── SELECTED EXCERPT

Gtk3 for Xfce 4.12?
Peter de Ridder
peter at xfce.org
Thu May 3 09:21:47 CEST 2012
On Wed, May 2, 2012 at 11:14 PM, Simon Steinbeiß
<simon.steinbeiss at elfenbeinturm.at> wrote:
> From what I heard talking to Andrea Cimitan there are plans to drop the Unico Engine (the gtk3 engine Cimitan authored and Ubuntu currently uses, it has become fairly widespread across distros already) in favor of a plain Gtk3 theme with Gtk3.6. This could happen as early as Ubuntu 12.10.
> Ok, we know that Ubuntu are sometimes early adopters, but in my opinion this path could be great for Xfce as well. As soon as everything is ported, drop the weight of different engines and solely ship plain Gtk-themes (sorry Peter).
I don't mind the xfce engine not being used. This only means that the
reason to keep maintaining it will stop. The only reason to keep it
would be because it is faster (less features) as the default engine,
but this will need numbers to back it up. This will make the themeing
changes less our problem.
On Thu, May 3, 2012 at 8:21 AM, Andrzej <ndrwrdck at googlemail.com> wrote:
> On 03/05/12 14:54, Stephan Arts wrote:
>>
>> On Thu, May 3, 2012 at 7:42 AM, Mark Trompell<mark at foresightlinux.org>
>> wrote:
>>>>
>>>> Just picking Webkit as example, because it
>>>> is a pretty prominent one, but there are more examples to find.
>>>
>>>
>>> Before someone says (not without evidence) that xfce isn't relying on
>>> webkit. We do for example rely on libwnck, which doesn't in its latest
>>> releases support gtk2 anymore. So we're either forced to fork (xfce
>>> did that for libwnck in the past), to stay with old dependancies or to
>>> move on to gtk3. Forking is given the manpower of the project not what
>>> we should aim for.
>>
>>
>> I think you have just hit the sore-spot. One of our dependencies has
>> already stopped supporting gtk-2, this means the troubles have already
>> begun.

────
── DATASET

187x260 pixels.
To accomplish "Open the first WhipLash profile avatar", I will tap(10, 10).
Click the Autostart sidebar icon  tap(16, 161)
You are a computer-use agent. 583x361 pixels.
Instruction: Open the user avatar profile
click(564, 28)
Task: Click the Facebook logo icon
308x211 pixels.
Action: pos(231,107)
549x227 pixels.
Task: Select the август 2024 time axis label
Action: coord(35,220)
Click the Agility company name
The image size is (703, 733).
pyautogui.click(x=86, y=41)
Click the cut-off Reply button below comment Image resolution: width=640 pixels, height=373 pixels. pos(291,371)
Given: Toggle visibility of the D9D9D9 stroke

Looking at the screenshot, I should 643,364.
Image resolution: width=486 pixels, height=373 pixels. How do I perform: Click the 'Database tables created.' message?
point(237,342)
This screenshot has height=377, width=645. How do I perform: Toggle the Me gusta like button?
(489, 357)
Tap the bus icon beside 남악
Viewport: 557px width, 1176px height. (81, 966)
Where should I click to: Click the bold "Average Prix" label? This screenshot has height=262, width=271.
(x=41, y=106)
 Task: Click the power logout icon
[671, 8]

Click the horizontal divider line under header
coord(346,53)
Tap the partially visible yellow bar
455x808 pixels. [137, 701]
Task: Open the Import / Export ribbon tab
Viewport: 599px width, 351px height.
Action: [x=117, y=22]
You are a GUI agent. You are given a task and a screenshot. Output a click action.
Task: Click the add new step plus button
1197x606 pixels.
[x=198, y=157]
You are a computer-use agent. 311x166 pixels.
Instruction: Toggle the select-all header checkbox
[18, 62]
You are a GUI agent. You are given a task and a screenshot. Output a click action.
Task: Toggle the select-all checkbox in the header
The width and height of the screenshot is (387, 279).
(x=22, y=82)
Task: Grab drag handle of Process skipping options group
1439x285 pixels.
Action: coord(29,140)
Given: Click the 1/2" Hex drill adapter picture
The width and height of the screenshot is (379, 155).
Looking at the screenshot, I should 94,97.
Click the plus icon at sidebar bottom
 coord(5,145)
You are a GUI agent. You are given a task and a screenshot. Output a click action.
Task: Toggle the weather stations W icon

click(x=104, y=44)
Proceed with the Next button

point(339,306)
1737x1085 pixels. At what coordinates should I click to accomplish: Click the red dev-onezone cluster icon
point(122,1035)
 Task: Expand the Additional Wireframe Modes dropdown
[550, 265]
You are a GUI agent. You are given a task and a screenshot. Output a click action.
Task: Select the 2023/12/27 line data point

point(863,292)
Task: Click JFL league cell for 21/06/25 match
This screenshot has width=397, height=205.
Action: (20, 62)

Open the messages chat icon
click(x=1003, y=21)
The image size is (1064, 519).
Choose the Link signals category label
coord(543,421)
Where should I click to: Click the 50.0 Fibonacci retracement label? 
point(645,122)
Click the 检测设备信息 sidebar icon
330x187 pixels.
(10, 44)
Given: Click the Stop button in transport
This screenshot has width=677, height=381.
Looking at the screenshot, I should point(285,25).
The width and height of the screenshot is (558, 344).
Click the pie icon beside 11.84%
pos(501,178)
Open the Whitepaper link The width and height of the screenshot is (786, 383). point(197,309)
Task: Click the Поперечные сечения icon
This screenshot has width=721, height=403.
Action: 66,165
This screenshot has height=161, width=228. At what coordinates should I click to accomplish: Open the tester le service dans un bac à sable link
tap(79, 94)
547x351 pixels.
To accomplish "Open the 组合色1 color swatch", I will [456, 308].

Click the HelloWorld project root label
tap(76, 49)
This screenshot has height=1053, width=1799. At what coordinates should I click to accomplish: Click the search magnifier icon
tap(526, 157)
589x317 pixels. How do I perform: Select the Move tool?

────

EXERCISE SET:
1. Answer these about the Gtk3 for Xfce 4.12 message:
(a) Which engine, by Andrea Cimitan's account, is planned to be dropped in favor of a plain Gtk3 theme?
(b) Which Ubuntu release is named as the earliest point this could happen?
(c) Which library that Xfce relies on no longer supports gtk2 in its latest releases?
2. Repeat the stretch of the Gtk3 for Xfce 4.12 message from "I don't mind" through "less our problem.", word for word.
3. Finish out the next part of the Gtk3 for Xfce 4.12 message, picking up right after its last line.

THE RESULTS:
1.
(a) The Unico Engine
(b) Ubuntu 12.10
(c) libwnck

2.
I don't mind the xfce engine not being used. This only means that the
reason to keep maintaining it will stop. The only reason to keep it
would be because it is faster (less features) as the default engine,
but this will need numbers to back it up. This will make the themeing
changes less our problem.

3.
>
>
> This, plus any new frameworks/libraries we may want to use are likely to be
> Gtk3-only. I fully agree with this part, and I think this is the single
> biggest, if not the only, reason for doing the port.
In my opinion this is a good reason to port to Gtk3. As Nick noted is
this applicable to our depends?
> As for distributing Gtk2 in distributions - sure, that's a nuisance but Gtk2
> isn't going away for at least as long as it was in use - too many obscure,
> unmaintained applications out there.
>
> Overall, I'm for porting, and preferably doing it quickly. In the future we
> might be forced to do releases more often, maybe even to synchronize them
> with Gtk releases, but if we stay with Gtk2 we will soon drop to a
> second-class DE.
I don't think we require to sync with Gtk releases, since the
application api is stable. This far the theming only changed alot and
this was solvable in the gtk.css (theme files).
And over the years this will probebly become more stable.
So if we drop the theming engine and themes I don't see a problem.
For most gnome or gtk oriented distros I don't think it is a problem
dropping the themes. They probebly provide other themes already. This
is not applicable to all distros, but if there are Gtk only themes we
could suggest those on the wiki. This would mean there might not be
compatibility with gtk2 applications (unless you install a theme
engine for this).
As Nick raised the question is it wise to change now. I don't see a
problem if we provide the user with a solution for the themes, since
ours are out dated. For everything else, the change would be the same
if we do it now or later. And if we don't change we would need to fix
our themes if we want to stay up to date with the current
applications.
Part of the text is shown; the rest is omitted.